The very first recording in Alsop’s long association with Naxos features the Royal Scottish National Orchestra. It’s just great, and back when CDs were a thing a budget priced recording that included both of Samuel Barber’s symphonies, the First Essay for Orchestra, and The School for Scandal Overture thrown in, with superb performances all round made this release a must-have. The 2010 Gramophone Guide faults the RSNO strings and the acoustics of the hall, but the interpretations still hold up.


Bernstein: Chichester Psalms (Naxos, 2003)

Alsop completed a full cycle of Leonard Bernstein’s orchestral works with the Bournemouth Symphony Orchestra and Chorus, and there are many winners in her interpretations, some of which seem better than the composer’s own. This recording includes the Suite from On the Waterfront, the one original movie that Bernstein scored, and three dance episodes from Bernstein’s first musical On the Town. Michael Tilson Thomas later recorded the full On the Town¸ which is what you go for if you want to hear the whole score in a riotous and well-played rendition, but Alsop’s recording of the Psalms is as good as it gets. Of the Bernstein cycle, you also have to hear Alsop’s complete Mass with soloist Jubilant Sykes, the Baltimore Symphony, and a large contingent of helpers.
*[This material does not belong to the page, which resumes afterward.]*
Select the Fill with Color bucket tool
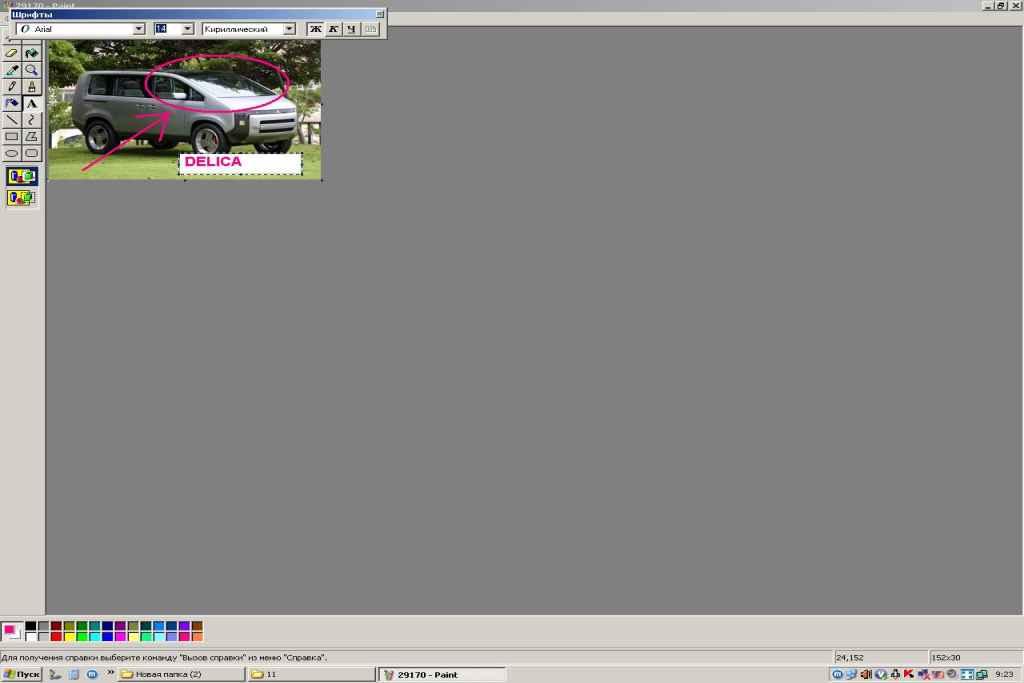Viewport: 1024px width, 683px height. 32,54
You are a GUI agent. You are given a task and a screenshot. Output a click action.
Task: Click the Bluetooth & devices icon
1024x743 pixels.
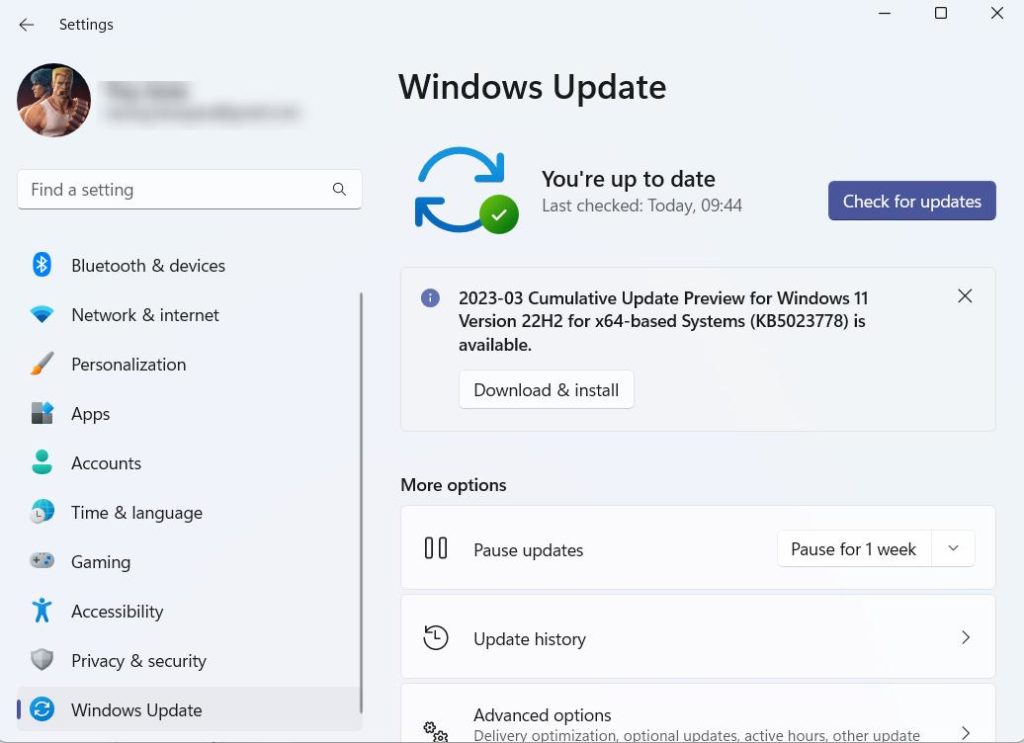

MacMillan: The Confession of Isobel Gowdie (LPO, 2008)

The Scottish composer James MacMillan launched his career with this crowd-pleasing, highly dramatic symphonic poem. It’s about a woman accused of witchcraft in 17th-century Scotland, so it isn’t about subtlety and this recording from the London Philharmonic on its house label goes all in on the lurid, Netflix-worthy detail. The playing and the production are superb. The full program of the CD includes Thomas Ades’s Chamber Symphony, his breakthrough work, and Jennifer Higdon’s Percussion Concerto, with Colin Currie as soloist. The performances are fine, if not revelatory. This disc is really all about the MacMillan, though.
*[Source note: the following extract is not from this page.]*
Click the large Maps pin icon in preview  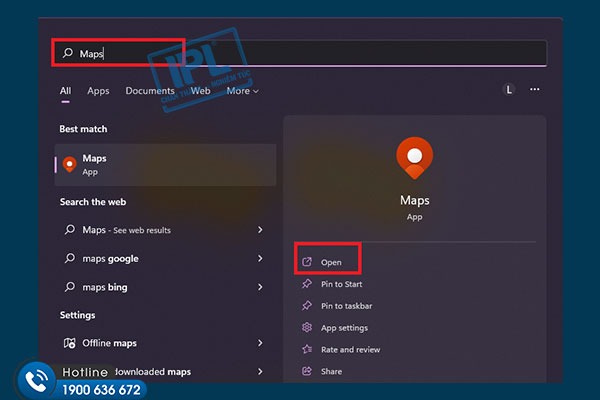[x=414, y=157]
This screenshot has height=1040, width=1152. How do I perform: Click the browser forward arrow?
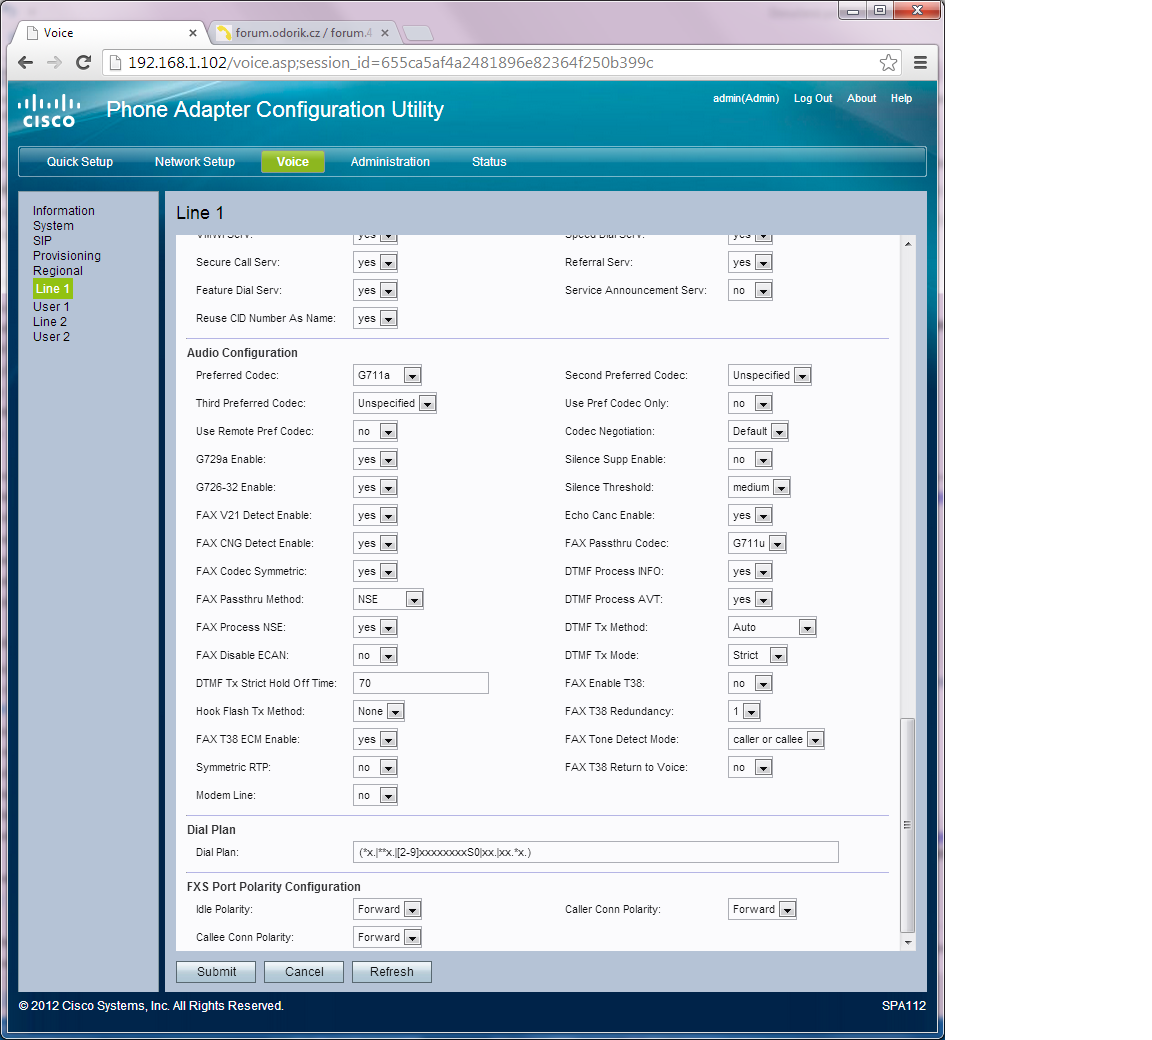[x=55, y=62]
Nixon in China (Naxos, 2009)

Rare is the modern opera that has three recordings, but John Adams’s and Alice Goodman’s opera about the historic meeting of President Nixon and Chairman Mao Zedong is a repertory staple now. Alsop has the ability to bring out the rhythmic layering of Adams’s 1980s minimalist scores and this recording with Robert Orth as the president and Marc Heller as Mao and played by the Colorado Symphony, is brilliant. If you want to hear Alsop’s propulsive way with Adams’s music at less than the two-and-a-half hours of this opera, try the Bournemouth Symphony’s account of Shaker Loops along with Nathan Gunn’s superior account of The Wound Dresser. That recording also has the headbanging Short Ride in a Fast Machine.


Anna Clyne: DANCE/ Elgar: Cello Concerto (Avie, 2020)

Cellist Inbal Segev is the star of this recording, doing gorgeous work on the Elgar concerto as well as Anna Clyne’s concerto, which was written for Segev. Clyne is a composer that Alsop has turned to many times during her career and this is one of her most polished and emotional pieces. The London Philharmonic provide excellent support. For more of the Clyne/Alsop connection, check out Masquerade, Clyne’s opener for the 2013 Last Night of Proms. It’s the opposite of the cello concerto, all delight and sociability. It’s on the Mythologies recording with four other rewarding Clyne compositions performed by other orchestras and conductors.


The Conductor (2021)

Bernadette Wegenstein’s documentary has the benefit of extensive behind-the-scenes access. The hour-and-a-half film does a great job of filling in Alsop’s personal history, emphasizing her breaking the glass ceiling. But the best things in the film are the interviews with Alsop herself and the scenes of her teaching the next generation.